Besides Ni-NTA we worked with the Promega Halo-Tag system, to find the system best suited to our needs. The Halo-Tag that can be fused to target proteins binds covalently to chloralkanes which are immobilized on the surface. We tested several ligands, which differed in length of the alkane chain and surface attachment method. The ligand that worked best for us, was a 3-chloropropylsilane, which we directly immobilized on plasma activated iRIf slides. To test the surface we spotted our self-expressed Halo-GFP and Halo-mCherry as well as purified Halo-GFP as a positive control and purified untagged GFP as a negative control, which we both got from the group of J. Piehler from Osnabrück. As an additional negative control we spotted bBSA. The iRIf measurement showed that the Halo-tagged GFPs were successfully immobilized on the surface. Unfortunately there was a lot of unspecific binding, so that the negative controls nearly bound as much to the surface as the positive control. The needed optimizations that would be necessary for a specific surface could not be performed due to time limitations. We decided to work with the Ni-NTA surface we established for future experiments.

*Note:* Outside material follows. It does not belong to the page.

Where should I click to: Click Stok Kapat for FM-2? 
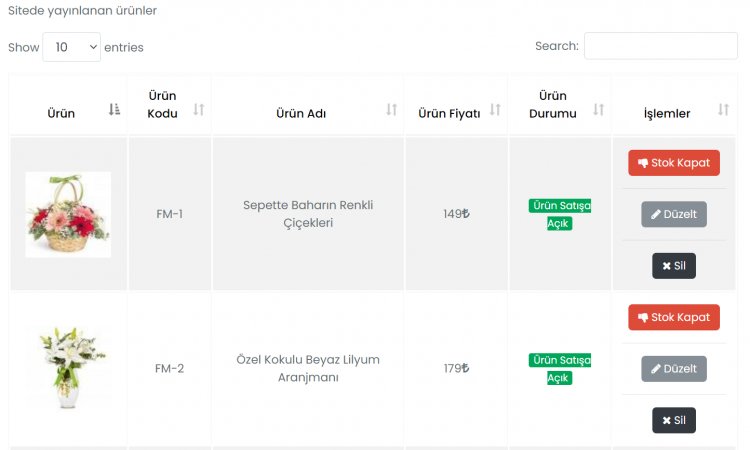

Figure 7: Quotient picture for the Halo-surface measurement. Spot 1-4 show the binding of biotinylated anti-GFP to successfully immobilized self purified Halo-GFP. On spot 5 to 8 Halo-mCherry, but as no anti-mCherry was flushed over, no signal can be observed. On Spot 9 the positive control (Halo-GFP from J. Piehler) was pipetted and on spot 10 the negative control (His-GFP) both show a clear binding to anti-GFP. Also the second negative control bBSA (spot 11) shows a signal after Streptavidine was flushed over.
Figure 8: binding curve for the Halo-surface measurement. The binding curve shows the binding of biotinylated anti-GFP to all The GFPs on the slide (with and without Halo-Tag) and the binding of Streptavidine to the bBSA spot and all the GFP spots, because the anti-GFP that was flushed over before is biotinylated.

Validation of our controls

Figure 9: Western Blots of desalted elution of purified GFP protein with His-Tag. (A) To verify the prescence of purified GFP protein with a His -Tag we performed a Western Blot with anti-His HRP Conjugate (1:1000).(B) Western Blot of GFP-His with specific anti-GFP (1:2000) and anti-Goat HRP antibody (1:5000). The expected molecular weight is 28 kDa.

Given that we were using purified GFP-His Tag for evaluation of our self-made surfaces and in further experiments as positive control we validated it by western blot. Therefore we showed the presence of GFP-His Tag with anti-His HRP Conjugate. Additionally we used the specific anti-GFP antibody as for the detection in iRIf.